Цитируемый текст ::
________________

Величественное здание библиотеки полностью выгорело. Руины все еще дымятся. Некоторые балки, на которых держится крыша, еще на месте. Фасад в тюдоровском стиле, почерневший от копоти, держится горделиво, но немецкий солдат подбежал предупредить меня, чтобы я слишком близко не подходил, потому что стены могут в любую минуту обрушиться. Но мы все-таки подошли вплотную.
Меня заворожили надписи на камнях. Некоторые я записал на клочке бумаги: «ШКОЛА ФИННА»; «УНИВЕРСИТЕТ РОЧЕСТЕРА»; «АКАДЕМИЯ ФИЛИПСА», «ЭНДОВЕР»; «УНИВЕРСИТЕТ ИЛЛИНОЙСА»; «АМЕРИКАНСКАЯ АССОЦИАЦИЯ ЖЕЩИН-ПРЕПОДАВАТЕЛЕЙ УНИВЕРСИТЕТОВ»; «СРЕДНИЕ ШКОЛЫ ГОРОДА ФИЛАДЕЛЬФИЯ В ПЕНСИЛЬВАНИИ». И так далее. Эти заведения и многие другие передали деньги на восстановление библиотеки. Я ищу знаменитую надпись, вокруг которой велось так много глупых споров (сегодня они уже не кажутся такими глупыми) между некоторыми американскими жертвователями и бельгийскими властями в ту пору, когда в 1925 году я впервые приехал в Европу. Тогда здание только что отстроили. Не могу ее найти. Пытаюсь вспомнить точный текст и тоже не могу. Кажется, там было что-то вроде: «Разрушено германской яростью; восстановлено американским великодушием».

________________

(Извлеченные записи данных)
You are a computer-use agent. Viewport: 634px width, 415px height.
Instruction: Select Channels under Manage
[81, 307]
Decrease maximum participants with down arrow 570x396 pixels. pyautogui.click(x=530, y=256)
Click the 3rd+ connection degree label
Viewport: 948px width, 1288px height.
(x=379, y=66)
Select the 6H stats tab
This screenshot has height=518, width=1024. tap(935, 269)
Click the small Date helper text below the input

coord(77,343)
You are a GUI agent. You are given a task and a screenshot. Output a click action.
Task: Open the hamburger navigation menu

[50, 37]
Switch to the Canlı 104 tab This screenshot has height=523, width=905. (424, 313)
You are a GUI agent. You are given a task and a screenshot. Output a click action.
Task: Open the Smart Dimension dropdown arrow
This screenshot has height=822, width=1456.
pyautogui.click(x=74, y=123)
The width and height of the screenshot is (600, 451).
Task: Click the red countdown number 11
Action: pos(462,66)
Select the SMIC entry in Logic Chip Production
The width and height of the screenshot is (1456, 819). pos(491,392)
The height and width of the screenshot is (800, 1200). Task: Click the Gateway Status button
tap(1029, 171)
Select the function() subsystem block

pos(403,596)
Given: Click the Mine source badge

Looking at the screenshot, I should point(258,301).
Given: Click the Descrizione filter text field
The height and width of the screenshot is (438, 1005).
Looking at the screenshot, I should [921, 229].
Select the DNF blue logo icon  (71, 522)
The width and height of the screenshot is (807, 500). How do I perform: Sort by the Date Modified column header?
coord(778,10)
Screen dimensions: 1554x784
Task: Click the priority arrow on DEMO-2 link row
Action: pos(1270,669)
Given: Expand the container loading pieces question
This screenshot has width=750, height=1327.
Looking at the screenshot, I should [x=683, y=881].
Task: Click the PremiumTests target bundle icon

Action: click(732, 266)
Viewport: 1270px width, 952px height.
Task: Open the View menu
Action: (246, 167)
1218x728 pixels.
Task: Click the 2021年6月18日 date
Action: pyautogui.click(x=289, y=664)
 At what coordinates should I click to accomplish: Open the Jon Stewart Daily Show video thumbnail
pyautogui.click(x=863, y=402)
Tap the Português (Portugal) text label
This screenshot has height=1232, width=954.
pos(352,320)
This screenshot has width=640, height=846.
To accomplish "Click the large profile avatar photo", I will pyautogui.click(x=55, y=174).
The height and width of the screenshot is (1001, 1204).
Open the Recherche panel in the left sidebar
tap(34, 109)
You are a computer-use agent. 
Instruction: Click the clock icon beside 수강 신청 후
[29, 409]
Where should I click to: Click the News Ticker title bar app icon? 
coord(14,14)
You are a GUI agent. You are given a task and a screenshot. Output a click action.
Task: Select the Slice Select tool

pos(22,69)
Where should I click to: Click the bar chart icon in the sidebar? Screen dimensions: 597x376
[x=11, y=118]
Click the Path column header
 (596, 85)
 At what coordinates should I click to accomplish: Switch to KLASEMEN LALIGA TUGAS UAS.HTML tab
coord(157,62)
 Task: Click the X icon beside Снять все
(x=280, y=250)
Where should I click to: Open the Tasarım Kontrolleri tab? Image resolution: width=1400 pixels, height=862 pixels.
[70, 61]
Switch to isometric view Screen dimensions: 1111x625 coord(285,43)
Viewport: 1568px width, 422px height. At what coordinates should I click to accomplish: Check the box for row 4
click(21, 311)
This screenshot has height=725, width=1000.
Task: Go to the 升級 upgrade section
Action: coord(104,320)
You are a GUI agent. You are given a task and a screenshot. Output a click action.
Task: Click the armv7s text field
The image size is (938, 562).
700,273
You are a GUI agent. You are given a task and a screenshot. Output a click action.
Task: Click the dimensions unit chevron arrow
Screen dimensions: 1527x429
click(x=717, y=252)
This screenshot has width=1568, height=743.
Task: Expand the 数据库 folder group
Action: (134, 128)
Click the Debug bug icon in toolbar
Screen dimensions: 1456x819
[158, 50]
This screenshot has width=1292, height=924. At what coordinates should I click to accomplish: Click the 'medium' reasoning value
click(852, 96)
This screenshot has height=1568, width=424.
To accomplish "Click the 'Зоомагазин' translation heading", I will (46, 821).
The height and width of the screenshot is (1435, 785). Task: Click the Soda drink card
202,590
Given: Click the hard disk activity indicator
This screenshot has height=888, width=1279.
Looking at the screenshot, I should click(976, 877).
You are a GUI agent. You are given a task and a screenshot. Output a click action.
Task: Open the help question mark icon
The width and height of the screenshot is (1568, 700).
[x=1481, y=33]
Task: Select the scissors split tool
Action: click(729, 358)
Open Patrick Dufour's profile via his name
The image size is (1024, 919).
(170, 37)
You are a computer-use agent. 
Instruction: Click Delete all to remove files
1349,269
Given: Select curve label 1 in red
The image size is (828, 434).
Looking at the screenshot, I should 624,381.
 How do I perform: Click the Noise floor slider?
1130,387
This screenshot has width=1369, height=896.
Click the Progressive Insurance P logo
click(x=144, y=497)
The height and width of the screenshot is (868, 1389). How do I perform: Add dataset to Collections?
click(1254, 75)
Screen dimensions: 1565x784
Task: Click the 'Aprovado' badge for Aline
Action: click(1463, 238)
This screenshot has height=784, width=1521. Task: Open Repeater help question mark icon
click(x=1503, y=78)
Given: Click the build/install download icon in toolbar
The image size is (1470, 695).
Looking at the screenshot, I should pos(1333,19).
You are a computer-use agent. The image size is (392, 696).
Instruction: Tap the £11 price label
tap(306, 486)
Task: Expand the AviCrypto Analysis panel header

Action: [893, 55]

________________

Список заданий ::
a – Согласуются ли с отрывком о сгоревшей библиотеке следующие утверждения? (i) Немецкий солдат предупредил, что стены могут обрушиться. (ii) Знаменитую надпись в итоге удается найти среди камней. (iii) Первая поездка в Европу, о которой упоминается в отрывке, состоялась в 1925 году. На каждое утверждение ответьте «да» или «нет» и приведите решающие слова отрывка в точной цитате.
b – Напишите продолжение отрывка о сгоревшей библиотеке, начиная сразу после его последнего предложения.

Ответы к заданиям ::
a –
(i) Да: «немецкий солдат подбежал предупредить меня, чтобы я слишком близко не подходил, потому что стены могут в любую минуту обрушиться».
(ii) Нет: «Не могу ее найти».
(iii) Да: «в ту пору, когда в 1925 году я впервые приехал в Европу».

b –
«А книги?» — спросил я у коменданта, который все больше производил на меня впечатление порядочного человека.
«Сгорели, — ответил он, — видимо, все».
Ко мне подходит немецкий рабочий с грубой жуликоватой физиономией. Желтая повязка на рукаве говорит о его принадлежности к организации, которая следует за германской армией и расчищает завалы. Он заявляет: «Это сделали англичане. Подожгли перед уходом. Типично для них, не так ли?»
Я ничего не ответил, но потом, оставшись с полковником наедине, рассказываю ему об этом. Он смотрит на меня, пожимает плечами и говорит: «Майн герр, я сказал вам: в городе шло сражение. Тяжелые уличные бои. Артиллерия и бомбы. Вы же видите, как много разрушено. Сам не знаю, почему одно пострадало больше, другое меньше. Рухнула ли библиотека, как другие здания, то ли по иной причине».
Перед нашим отъездом из Берлина к нам на Вильгельм-плац приехал один офицер германской армии, чтобы сообщить: «Джентльмены, мы только что получили сообщение. Из Лувена. Англичане разорили этот прекрасный город. Разорили самым постыдным образом».
Мы провели утро в Лувене, осматривая руины, заглядывая в уцелевшие дома, разговаривая с первыми вернувшимися жителями, а также со священниками и монахинями, некоторые из них пережили уличные бои, забившись в кельи близлежащих монастырей. Мы не видели и не слышали ни одного свидетельства, что город разорен англичанами. И, честно говоря, никто из боевых офицеров такого не говорил.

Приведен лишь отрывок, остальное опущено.